Federal officials are likely to re-approve the Dakota Access oil pipeline after a court-ordered environmental review, so there’s no reason to halt operations in the meantime, the Trump administration said Wednesday.
In a legal brief, the Army Corps of Engineers urged the U.S. District Court for the District of Columbia to keep the project’s permits in effect while the agency corrects a “procedural error.”
“Given the amount of analysis that has occurred thus far and the specific easement conditions imposed, it is highly likely that the Corps will ultimately be able to substantiate its existing property management decision after correcting the procedural error identified by the Court,” the agency said.
The plea comes after the district court in March ruled that the Army Corps’ latest analysis for Dakota Access fell short of the National Environmental Policy Act.
The landmark ruling said the agency didn’t adequately grapple with expert disagreement over the risk of an oil spill in waters that serve the Standing Rock Sioux and other tribes. The Army Corps said it is aiming to finish a more detailed review of the pipeline’s impacts by the middle of next year.
The pipeline, backed by Energy Transfer Partners LP, went into service almost three years ago to transport crude from North Dakota shale fields to an oil hub in Illinois.
‘Long-Lasting Consequences’
Dakota Access made its own case to the court Wednesday, arguing that scrapping the key pipeline permit in the case would cause “severe, immediate, and long-lasting consequences for many parties.”
Among those affected parties, the brief argues, are the pipeline company; North Dakota oil and gas companies; downstream customers; and state, local, and tribal governments that receive “several billion dollars” annually from oil and gas taxes and royalty revenue.
Invalidating the pipeline’s easement across the federally managed Lake Oahe in North Dakota would mean the project was encroaching on federal land, requiring the Army Corps to take “corrective measures,” including removal, Army Corps lawyers said.

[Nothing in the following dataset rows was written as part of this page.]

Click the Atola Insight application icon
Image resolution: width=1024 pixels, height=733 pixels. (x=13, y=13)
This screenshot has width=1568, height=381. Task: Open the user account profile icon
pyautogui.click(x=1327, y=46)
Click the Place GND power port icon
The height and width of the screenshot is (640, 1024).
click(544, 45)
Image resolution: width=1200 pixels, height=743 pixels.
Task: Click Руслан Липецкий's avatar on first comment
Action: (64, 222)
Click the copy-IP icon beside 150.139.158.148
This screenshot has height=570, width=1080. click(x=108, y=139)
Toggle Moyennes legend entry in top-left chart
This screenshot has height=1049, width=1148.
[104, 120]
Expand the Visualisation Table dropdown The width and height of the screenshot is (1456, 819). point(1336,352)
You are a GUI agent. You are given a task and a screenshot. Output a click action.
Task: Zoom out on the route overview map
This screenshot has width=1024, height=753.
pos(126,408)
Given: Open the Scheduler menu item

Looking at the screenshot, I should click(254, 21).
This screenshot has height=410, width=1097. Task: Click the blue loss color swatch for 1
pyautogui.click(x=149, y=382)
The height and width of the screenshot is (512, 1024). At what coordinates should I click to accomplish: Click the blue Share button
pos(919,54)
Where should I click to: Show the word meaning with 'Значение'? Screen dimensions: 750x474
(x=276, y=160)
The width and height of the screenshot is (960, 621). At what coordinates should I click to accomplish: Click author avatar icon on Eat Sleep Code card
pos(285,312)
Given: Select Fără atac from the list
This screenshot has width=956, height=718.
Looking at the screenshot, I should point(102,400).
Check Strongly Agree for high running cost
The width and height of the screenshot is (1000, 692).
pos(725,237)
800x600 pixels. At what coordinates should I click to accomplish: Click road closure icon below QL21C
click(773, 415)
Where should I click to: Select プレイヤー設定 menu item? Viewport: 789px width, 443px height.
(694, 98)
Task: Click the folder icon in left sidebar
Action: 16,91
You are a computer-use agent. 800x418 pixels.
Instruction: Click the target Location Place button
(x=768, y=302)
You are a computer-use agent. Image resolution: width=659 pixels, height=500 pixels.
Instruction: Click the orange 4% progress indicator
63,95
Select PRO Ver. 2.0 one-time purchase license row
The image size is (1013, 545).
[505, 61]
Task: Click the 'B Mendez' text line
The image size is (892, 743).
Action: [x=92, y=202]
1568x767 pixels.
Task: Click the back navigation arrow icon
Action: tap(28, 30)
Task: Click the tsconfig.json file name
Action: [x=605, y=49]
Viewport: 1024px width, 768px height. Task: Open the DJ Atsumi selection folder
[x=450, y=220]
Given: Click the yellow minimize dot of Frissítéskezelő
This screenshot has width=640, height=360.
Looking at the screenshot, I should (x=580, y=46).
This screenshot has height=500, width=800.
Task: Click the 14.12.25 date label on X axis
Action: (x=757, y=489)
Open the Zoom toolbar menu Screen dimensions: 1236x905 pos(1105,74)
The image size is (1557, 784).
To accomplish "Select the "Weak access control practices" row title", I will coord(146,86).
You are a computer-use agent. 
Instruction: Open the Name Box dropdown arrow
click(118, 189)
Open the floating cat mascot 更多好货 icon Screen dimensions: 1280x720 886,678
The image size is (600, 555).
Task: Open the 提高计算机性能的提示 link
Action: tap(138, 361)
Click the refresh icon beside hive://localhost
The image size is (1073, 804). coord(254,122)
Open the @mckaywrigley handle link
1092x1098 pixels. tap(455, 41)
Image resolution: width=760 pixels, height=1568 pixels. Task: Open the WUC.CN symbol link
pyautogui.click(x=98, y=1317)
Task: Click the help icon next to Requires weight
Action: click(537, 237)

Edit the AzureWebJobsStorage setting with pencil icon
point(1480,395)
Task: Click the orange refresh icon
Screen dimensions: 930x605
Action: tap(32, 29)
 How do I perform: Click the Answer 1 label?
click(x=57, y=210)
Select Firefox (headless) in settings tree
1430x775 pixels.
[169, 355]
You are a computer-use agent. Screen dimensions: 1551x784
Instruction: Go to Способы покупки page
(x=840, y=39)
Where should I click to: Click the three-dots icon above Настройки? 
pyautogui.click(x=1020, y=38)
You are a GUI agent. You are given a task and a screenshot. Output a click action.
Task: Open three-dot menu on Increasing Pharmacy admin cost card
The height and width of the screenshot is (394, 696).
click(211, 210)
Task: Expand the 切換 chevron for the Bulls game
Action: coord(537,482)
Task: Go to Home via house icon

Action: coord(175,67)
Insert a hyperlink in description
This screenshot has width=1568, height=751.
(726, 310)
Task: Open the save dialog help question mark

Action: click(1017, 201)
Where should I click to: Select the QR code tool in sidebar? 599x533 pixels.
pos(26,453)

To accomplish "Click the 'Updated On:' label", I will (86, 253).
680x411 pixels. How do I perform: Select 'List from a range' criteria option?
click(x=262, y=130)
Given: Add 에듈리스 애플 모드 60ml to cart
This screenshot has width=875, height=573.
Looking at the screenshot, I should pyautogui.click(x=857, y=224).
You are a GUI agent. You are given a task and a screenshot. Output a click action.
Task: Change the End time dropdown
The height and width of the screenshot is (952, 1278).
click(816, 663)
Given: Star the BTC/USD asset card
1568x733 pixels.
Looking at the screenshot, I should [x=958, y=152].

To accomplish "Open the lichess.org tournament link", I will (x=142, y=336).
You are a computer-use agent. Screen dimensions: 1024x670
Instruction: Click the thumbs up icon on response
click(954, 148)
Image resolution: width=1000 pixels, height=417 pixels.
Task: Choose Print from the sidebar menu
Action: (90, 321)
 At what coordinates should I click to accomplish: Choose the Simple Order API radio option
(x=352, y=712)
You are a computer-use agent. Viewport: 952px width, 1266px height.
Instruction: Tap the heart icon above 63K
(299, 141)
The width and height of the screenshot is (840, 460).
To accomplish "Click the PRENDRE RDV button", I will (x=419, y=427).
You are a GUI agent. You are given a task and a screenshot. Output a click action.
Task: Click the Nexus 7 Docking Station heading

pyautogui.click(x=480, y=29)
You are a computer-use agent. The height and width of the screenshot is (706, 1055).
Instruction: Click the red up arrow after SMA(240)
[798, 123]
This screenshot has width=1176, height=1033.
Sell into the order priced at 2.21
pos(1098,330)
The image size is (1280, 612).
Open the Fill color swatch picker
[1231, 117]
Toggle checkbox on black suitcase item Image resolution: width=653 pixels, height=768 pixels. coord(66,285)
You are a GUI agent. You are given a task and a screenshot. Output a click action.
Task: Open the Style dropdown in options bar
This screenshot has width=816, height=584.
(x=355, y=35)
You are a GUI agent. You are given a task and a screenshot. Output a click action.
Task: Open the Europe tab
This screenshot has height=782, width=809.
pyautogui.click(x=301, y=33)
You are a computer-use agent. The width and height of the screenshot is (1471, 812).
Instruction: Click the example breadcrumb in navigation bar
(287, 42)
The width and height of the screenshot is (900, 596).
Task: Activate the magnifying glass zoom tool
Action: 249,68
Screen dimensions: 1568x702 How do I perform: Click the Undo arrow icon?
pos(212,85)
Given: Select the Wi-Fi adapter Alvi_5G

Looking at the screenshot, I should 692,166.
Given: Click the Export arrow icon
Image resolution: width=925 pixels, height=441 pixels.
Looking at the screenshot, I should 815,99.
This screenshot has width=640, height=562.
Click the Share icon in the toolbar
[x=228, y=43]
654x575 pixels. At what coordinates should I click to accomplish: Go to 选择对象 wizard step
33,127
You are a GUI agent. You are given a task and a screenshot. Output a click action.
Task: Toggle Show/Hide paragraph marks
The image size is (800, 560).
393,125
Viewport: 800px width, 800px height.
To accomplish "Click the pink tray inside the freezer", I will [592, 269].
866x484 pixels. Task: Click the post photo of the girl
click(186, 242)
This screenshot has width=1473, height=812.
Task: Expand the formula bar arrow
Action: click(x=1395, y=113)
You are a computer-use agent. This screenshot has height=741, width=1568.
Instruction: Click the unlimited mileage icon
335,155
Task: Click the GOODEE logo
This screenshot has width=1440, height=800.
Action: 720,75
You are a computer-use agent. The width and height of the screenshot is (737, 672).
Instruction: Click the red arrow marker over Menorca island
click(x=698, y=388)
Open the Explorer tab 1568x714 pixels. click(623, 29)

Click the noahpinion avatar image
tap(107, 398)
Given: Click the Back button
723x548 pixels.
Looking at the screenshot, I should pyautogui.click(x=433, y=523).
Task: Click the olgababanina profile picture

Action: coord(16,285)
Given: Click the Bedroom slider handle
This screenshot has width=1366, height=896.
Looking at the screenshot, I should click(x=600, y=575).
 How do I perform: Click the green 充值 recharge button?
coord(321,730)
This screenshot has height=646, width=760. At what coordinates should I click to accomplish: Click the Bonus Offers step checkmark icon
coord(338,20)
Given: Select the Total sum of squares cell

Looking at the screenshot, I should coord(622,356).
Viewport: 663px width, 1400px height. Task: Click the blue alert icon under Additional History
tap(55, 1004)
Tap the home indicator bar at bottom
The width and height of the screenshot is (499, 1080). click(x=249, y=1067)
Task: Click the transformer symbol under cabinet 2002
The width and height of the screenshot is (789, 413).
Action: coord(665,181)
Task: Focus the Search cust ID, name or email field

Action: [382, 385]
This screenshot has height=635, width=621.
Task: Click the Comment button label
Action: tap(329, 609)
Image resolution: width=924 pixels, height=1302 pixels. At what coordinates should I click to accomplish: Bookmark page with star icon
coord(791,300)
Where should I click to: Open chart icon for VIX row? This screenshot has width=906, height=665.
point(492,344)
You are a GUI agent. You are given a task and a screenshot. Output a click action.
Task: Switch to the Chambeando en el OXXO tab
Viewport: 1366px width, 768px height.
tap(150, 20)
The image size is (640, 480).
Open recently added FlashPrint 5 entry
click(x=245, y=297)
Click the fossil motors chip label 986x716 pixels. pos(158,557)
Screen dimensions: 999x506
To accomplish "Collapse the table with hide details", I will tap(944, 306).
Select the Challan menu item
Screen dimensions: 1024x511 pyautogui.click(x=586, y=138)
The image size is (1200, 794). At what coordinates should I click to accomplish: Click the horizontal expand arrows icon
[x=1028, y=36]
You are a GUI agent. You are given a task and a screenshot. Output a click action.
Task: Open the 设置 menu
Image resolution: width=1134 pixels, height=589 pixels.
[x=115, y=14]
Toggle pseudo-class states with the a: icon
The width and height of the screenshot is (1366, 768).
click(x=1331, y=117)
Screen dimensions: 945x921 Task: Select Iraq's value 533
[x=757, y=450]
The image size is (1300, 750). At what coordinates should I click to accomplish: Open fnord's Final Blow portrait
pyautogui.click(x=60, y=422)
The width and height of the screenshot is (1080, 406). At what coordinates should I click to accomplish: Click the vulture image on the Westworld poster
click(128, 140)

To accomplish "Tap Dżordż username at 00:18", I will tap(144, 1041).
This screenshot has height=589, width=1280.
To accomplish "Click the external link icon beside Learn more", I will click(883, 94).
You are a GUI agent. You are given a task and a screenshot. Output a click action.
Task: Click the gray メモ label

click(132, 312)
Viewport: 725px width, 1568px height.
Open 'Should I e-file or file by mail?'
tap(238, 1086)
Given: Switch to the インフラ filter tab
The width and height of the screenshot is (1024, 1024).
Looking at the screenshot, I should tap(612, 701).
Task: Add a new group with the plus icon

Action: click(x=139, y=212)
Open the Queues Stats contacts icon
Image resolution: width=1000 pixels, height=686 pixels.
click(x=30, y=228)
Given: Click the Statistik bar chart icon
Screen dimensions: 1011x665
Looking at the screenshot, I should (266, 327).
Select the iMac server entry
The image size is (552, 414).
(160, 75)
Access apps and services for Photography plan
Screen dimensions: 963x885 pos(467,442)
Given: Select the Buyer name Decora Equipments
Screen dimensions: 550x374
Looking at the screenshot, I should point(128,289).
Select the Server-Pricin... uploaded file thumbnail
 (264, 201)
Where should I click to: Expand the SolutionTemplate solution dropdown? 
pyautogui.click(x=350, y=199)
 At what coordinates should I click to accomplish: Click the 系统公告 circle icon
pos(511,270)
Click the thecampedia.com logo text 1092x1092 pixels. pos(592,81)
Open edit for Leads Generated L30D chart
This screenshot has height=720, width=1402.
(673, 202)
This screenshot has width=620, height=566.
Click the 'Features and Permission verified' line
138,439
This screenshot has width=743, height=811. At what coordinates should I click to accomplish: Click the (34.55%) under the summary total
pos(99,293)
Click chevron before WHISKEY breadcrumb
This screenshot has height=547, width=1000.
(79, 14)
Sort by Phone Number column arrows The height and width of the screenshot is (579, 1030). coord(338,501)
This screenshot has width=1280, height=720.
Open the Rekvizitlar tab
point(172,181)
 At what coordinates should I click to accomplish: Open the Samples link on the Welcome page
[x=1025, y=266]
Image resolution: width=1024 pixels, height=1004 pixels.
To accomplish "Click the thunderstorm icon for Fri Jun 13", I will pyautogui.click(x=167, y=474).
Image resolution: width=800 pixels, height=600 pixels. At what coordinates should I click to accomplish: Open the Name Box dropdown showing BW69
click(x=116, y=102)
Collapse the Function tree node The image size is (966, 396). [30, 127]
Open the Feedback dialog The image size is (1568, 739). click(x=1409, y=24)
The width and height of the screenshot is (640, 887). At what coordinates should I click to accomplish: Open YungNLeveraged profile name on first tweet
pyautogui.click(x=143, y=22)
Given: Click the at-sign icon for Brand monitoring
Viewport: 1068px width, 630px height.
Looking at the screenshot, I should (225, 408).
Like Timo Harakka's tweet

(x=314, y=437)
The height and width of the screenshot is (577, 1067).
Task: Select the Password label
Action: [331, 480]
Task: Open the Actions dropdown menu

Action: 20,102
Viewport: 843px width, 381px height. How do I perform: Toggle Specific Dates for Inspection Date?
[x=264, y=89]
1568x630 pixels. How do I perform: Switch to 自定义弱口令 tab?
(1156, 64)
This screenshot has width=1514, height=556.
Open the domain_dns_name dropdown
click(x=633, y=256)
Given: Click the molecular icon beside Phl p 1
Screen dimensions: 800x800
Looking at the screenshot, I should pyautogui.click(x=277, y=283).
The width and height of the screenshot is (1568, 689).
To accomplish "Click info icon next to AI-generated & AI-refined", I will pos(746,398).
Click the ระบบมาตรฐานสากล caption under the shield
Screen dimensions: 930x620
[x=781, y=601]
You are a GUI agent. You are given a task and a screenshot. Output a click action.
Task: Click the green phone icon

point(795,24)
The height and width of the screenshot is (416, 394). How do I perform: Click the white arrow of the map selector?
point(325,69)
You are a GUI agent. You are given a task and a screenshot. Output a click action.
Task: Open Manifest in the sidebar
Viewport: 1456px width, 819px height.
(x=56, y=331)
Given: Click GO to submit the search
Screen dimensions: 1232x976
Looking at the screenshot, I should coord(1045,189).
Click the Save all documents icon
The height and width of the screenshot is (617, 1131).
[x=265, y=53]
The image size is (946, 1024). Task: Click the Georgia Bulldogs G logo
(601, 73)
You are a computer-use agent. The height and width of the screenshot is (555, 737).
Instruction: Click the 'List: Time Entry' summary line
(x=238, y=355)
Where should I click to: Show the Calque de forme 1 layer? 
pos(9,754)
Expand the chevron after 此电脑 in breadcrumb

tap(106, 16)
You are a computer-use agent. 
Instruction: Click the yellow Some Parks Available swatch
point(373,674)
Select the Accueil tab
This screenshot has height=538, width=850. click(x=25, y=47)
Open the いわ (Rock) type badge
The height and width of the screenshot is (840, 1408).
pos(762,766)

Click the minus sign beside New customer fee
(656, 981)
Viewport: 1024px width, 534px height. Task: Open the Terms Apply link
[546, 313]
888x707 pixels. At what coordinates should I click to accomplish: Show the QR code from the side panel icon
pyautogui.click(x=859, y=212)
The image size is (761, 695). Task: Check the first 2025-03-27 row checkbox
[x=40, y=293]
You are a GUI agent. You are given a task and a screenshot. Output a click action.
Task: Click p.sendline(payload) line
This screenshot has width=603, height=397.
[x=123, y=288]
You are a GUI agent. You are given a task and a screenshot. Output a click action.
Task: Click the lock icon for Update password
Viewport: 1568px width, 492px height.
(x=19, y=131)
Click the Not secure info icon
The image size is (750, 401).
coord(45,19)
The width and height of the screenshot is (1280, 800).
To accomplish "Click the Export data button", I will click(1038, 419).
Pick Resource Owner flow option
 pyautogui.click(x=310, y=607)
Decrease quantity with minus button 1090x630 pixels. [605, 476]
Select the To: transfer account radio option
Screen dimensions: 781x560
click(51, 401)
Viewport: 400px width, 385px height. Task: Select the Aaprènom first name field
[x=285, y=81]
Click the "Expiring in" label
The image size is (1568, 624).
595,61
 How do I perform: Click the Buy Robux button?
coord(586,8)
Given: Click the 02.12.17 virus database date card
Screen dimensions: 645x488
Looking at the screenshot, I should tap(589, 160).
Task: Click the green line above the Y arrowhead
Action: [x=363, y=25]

“Disruptions from removal could include, among other things, creating the ‘extreme waste’ of dismantling and rebuilding the Pipeline,” the agency said.
Legal precedent allows, but doesn’t require, judges to consider disruptive effects and other factors when deciding whether to nix a permit issued in violation of federal law.
Judge James E. Boasberg, who is handling the case, previously allowed Dakota Access to keep its permits despite other violations of the National Environmental Policy Act.
Tribes opposed to the pipeline have until May 20 to file their own briefs. The district court is expected to rule by early summer on whether to nix the pipeline’s permits.
The case is Standing Rock Sioux Tribe v. Army Corps of Engineers, D.D.C., No. 1:16-cv-01534, briefs filed 4/29/20.